2.31      The bill, at Item 23, substitutes section 94(7B) and proposes to amend the extension approval process by removing restrictions and allowing the Minister to extend the completion date as many times as required. An extension is only possible if the initial five year period, or the further extended period, has not expired. As is currently the case, the Minister can impose conditions on an approval.[31]

2.32      In presenting the bill, the Minister argued that:

on rare occasions some larger or more complex developments, such as a new runway, may be subject to unforeseen delays and exceptional circumstances beyond airports' control. As a result, achieving a substantially complete status may require more than the standard seven‑year time frame.

Where an airport is committed to substantially completing an approved major development plan, the airport should be given the opportunity to do so without penalty.[32]
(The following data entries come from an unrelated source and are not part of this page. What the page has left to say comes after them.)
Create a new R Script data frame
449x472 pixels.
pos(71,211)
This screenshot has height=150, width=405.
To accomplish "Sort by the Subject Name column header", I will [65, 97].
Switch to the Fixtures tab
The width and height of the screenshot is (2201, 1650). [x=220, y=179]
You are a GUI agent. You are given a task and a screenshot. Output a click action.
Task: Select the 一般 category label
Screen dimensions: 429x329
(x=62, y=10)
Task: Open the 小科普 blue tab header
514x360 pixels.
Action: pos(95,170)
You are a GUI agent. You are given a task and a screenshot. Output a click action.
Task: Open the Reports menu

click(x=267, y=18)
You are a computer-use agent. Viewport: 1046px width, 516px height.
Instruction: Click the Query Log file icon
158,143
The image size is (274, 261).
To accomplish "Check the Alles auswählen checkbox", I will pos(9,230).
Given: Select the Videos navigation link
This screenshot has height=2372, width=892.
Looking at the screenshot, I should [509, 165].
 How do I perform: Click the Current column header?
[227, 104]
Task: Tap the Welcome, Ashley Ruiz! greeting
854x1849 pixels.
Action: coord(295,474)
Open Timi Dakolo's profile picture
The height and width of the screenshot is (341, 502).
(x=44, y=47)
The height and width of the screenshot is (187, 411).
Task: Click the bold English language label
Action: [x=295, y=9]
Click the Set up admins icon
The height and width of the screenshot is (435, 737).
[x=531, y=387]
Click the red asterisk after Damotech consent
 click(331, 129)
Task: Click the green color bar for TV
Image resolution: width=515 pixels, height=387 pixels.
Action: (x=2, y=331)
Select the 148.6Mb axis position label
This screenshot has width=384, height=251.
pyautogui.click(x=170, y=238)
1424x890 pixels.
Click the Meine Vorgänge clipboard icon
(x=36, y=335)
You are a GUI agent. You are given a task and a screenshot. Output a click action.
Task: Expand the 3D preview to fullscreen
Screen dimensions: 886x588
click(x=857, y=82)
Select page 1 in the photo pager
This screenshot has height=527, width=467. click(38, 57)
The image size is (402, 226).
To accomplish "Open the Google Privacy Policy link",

2.33      DIRD submitted that circumstances beyond an airport's control could include a change in economic conditions or market circumstances, or other 'exceptional or unforeseen circumstances' beyond the airport lessee's control that impact on the viability of the development.[33]

Ceasing an MDP approval

2.34      Item 24 of the bill inserts a new section 96AA into the Act, allowing an airport lessee to withdraw from an approved MDP, in exceptional circumstances beyond its control. Withdrawal can only occur if there are no building approvals in place (that is, the project has not commenced). The airport lessee must provide the Minister with a withdrawal notice, at least 50 business days before the statutory date of substantial completion, detailing the exceptional circumstances and why the development is no longer viable.[34]

2.35      The Minister must acknowledge the withdrawal notice, and the MDP ceases from the date the Minister makes this acknowledgement. The airport lessee must then, within 20 business days, publish a notification with information about the exceptional circumstances, and why it is unviable for the development to proceed. This aims to ensure that stakeholders remain informed.[35]

2.36      The Minister noted these amendments 'recognise that airports would have already expended significant financial and administrative resources to have a major development plan approved'. The new provisions are expected to reduce regulatory uncertainty, and 'ensure an efficient and streamlined process'.[36]

2.37      DIRD emphasised that airport lessees were unlikely to seek a withdrawal from an MDP, given that an MDP approval was likely to cost approximately $300 000 to $1 million per project.[37]

Appeal rights

2.38      As the bill introduces new Ministerial decisions it also, at Item 25, determines whether some of these decisions should be subject to review by the Administrative Appeals Tribunal (AAT).

2.39      The new legislative instruments in relation to MDPs which determine cost of construction, and the monetary trigger threshold, are not subject to AAT review. Likewise, a decision of the Minister in ceasing an MDP (under new section 96AA) is not a reviewable decision.[38]

Transitional provisions

2.40      The bill contains a number of transitional provisions, in acknowledgement of the various stages that airports may be at in the MP or MDP process, prior to commencement of the bill.

2.41      In relation to MPs, the EM explains that the amendments to the MP timeframe 'only apply to draft master plans given to the Minister on or after commencement' so that 'any master plan approved prior to commencement will expire five years from the day on which it was approved'.[39]

2.42      However, the EM notes the transitional provisions recognise:

there is typically a significant consultation process leading up to the lodgement of a master plan. Where a master plan is submitted and consultation notice is published within 12 months of commencement [of the bill], the airport-lessee company can elect to not have the amendments apply to that master plan without penalty. Therefore, an airport...may elect to submit a 5 year master plan within 12 months of commencement.[40]

2.43      Beyond this 12-month period after commencement, it appears all new draft MPs will be subject to the new eight year timeframe.